Es geht mal wieder um die Villa in der Zehlendorfer Schmarjestraße 14. Kurze Erinnerung: Der Bezirk hatte das Haus und das 1642 Quadratmeter große Grundstück 1989 geerbt; Auflage war jedoch, es für soziale Zwecke zu nutzen. Die Erblasser hatten ihre Villa noch zu Lebzeiten an eine Kita vermietet. Der Bezirk kündigte der Kita und klagte sie 2012 hinaus, ohne ein neues Konzept zu haben, und ließ das Haus sechs Jahre leer stehen. Und nun – soll es verkauft werden. Das genau hatten die Erblasser aber nicht gewollt. Bezirksbürgermeisterin Cerstin Richter-Kotowski (CDU) war trotz mehrfacher Kontaktversuche über einen Zeitraum von vier Wochen nicht für eine Stellungnahme zu erreichen.

„Dieser Vorgang ist im höchsten Maße fragwürdig“, kritisiert der FDP-Abgeordnete Thomas Seerig.
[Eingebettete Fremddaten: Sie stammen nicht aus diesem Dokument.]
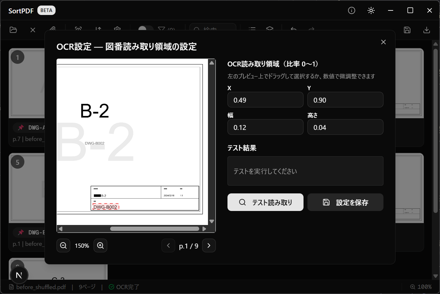Click the red dashed OCR region DWG-B002
This screenshot has width=440, height=294.
pyautogui.click(x=106, y=207)
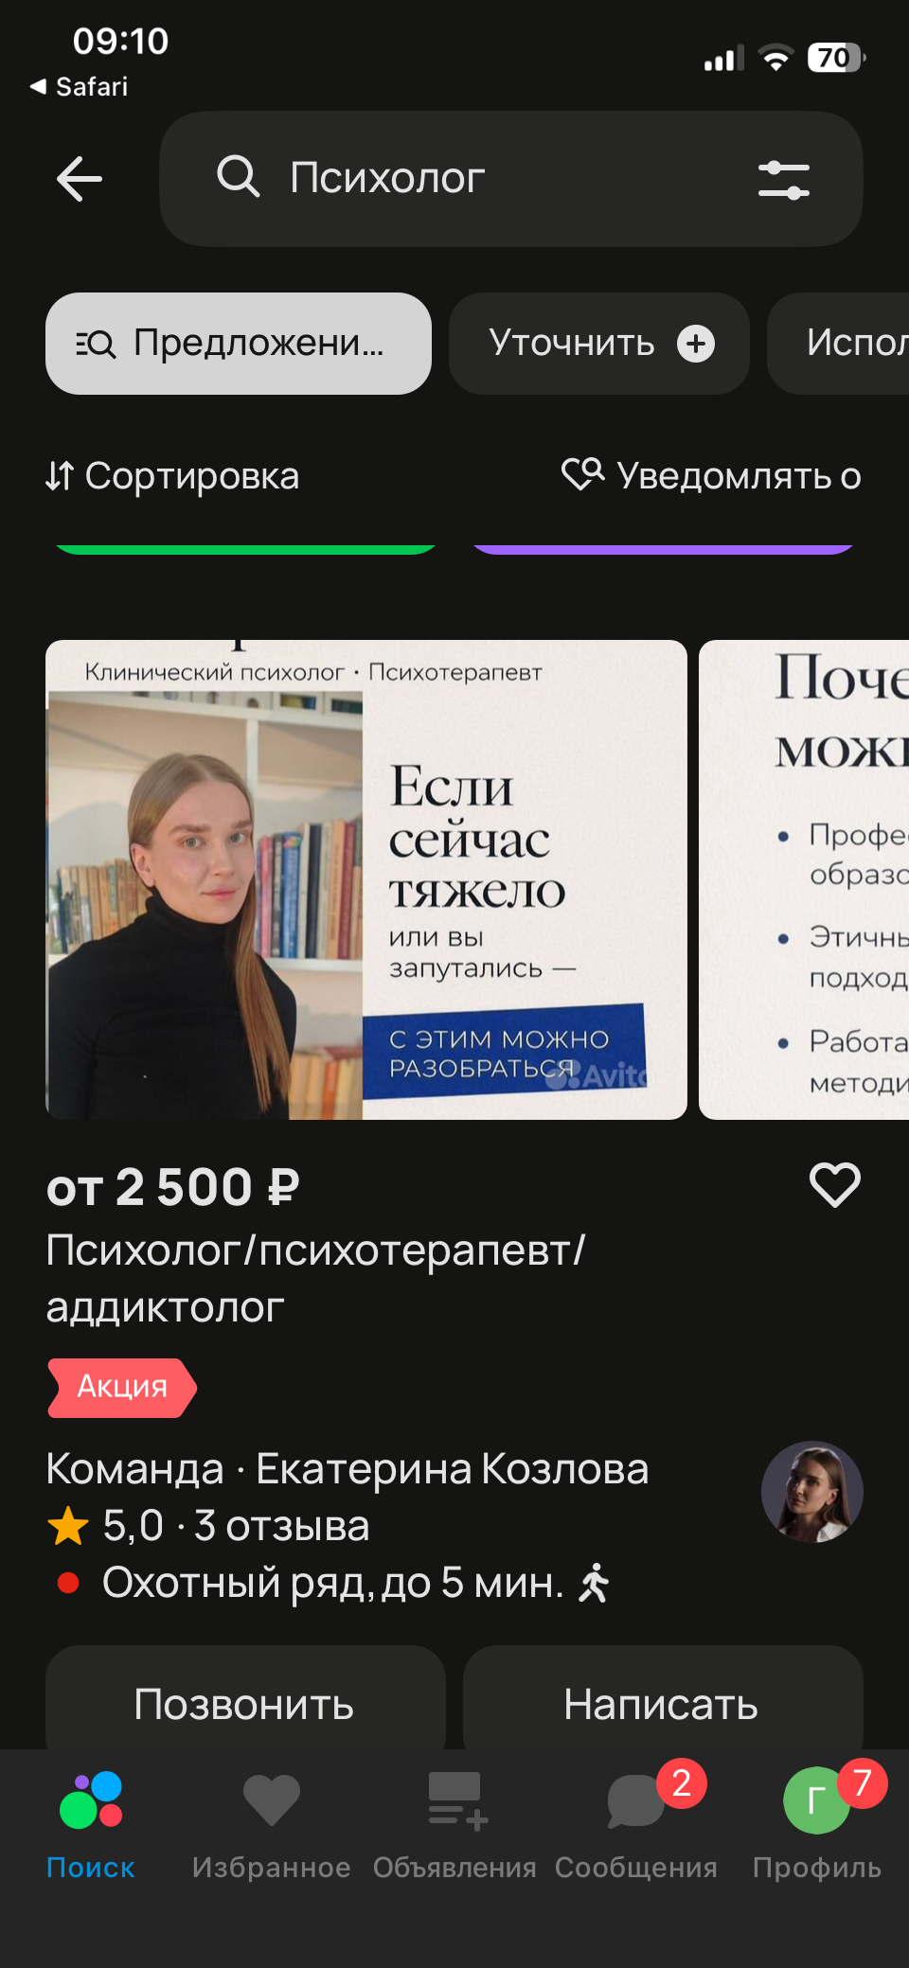Add listing to favorites with heart icon

pyautogui.click(x=834, y=1184)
Die FDP-Fraktion habe in der Bezirksverordnetenversammlung versucht, etwas herauszubekommen, erfolglos, also zog Seerig die Sache auf die Landesebene und stellte im Juni eine parlamentarische Anfrage. Aus der Antwort des Senats geht hervor, dass der Bezirk die Absicht hat, das Grundstück „aus seinem Fachvermögen herauszulösen“, vulgo: zu verkaufen. „Der letzte Wille der Erblasser scheint dem Bezirk egal zu sein“, sagt Seerig.

Verein machte sich unbeliebt

Das Ehepaar Mehnert, das dem Bezirk das Traumhaus vermachte, hatte sich dort eine Wohnmöglichkeit für alternde Musiker gewünscht, alternativ andere soziale Projekte. Die Idee mit den Musikern scheiterte an Formalien. „Soziale Zwecke, das ist ein sehr weiter Begriff“, sagt Seerig. „Es scheint, als beschränke sich die Kreativität des Bezirksamts auf Radwege.“ Damit spielt er auf einen kürzlich bekannt gewordenen Fall eines absurd geführten Radwegs an, der mittlerweile wieder entfernt wurde.

Der Stand der Dinge scheint nicht mal im Bezirksamt bekannt zu sein. „Das Gebäude wird höchstwahrscheinlich zunächst über ein Verfahren an die BIM, also das Berliner Immobilienmanagment übergeben“, teilte Gesundheitsstadträtin Carolina Böhm mit. Diesen Prozess habe die Bezirksbürgermeisterin eingeleitet. Böhm hatte sich mit mehreren Vorschlägen dafür eingesetzt, das Haus zu nutzen, drang aber nicht durch.

Um die Immobilie gibt es seit Jahren Zank. Den Verein „Weg der Mitte“ hatte noch die Ehefrau als Mieter ausgesucht. 1988 vermietete ihre Anwältin dem Verein das Haus; dieser betrieb dort die Kita. 1989 starb die Besitzerin.

Im Jahr 2005 verkaufte der Bezirk einen Grundstücksteil an einen Mann aus der Filmbranche, dessen Grundstück in der Milinowskistraße an den Garten der Kita grenzte. Die Kita verlor ihren Lehrgarten, der Erwerber legalisierte nach Auffassung des Vereins „Weg der Mitte“ auf diese Weise die zu intensive Bebauung seines Grundstücks. Da der Grundstücksverkauf dem Verein unsauber vorkam, stellte er Strafantrag.

Das Verfahren wurde zwar eingestellt, der Verein „Weg der Mitte“ machte sich aber offenbar nachhaltig unbeliebt beim Bezirk; der Kita wurde gekündigt. Jahrelange Rechtsstreitigkeiten folgten, bis die Kita des Vereins „Weg der Mitte“ schließlich ausziehen musste. Das war 2012. Seither steht die Immobilie leer – ein rechtswidriger Zustand, denn Wohngebäude dürfen in Berlin nicht länger als drei Monate leerstehen. So steht es im Zweckentfremdungsverbotsgesetz. Offenbar hat der Bezirk kein Konzept für das Prachthaus und lässt es immer weiter verfallen.

Der Tagesspiegel stellte beim Bezirk mehrere Anfragen in der Hoffnung auf eine Erklärung, erfolglos. Es wurden zwei Stadträte und die Bezirksbürgermeisterin angeschrieben, nach einer knappen Woche erneut gemahnt, dann nach weiteren zehn Tagen, erfolglos.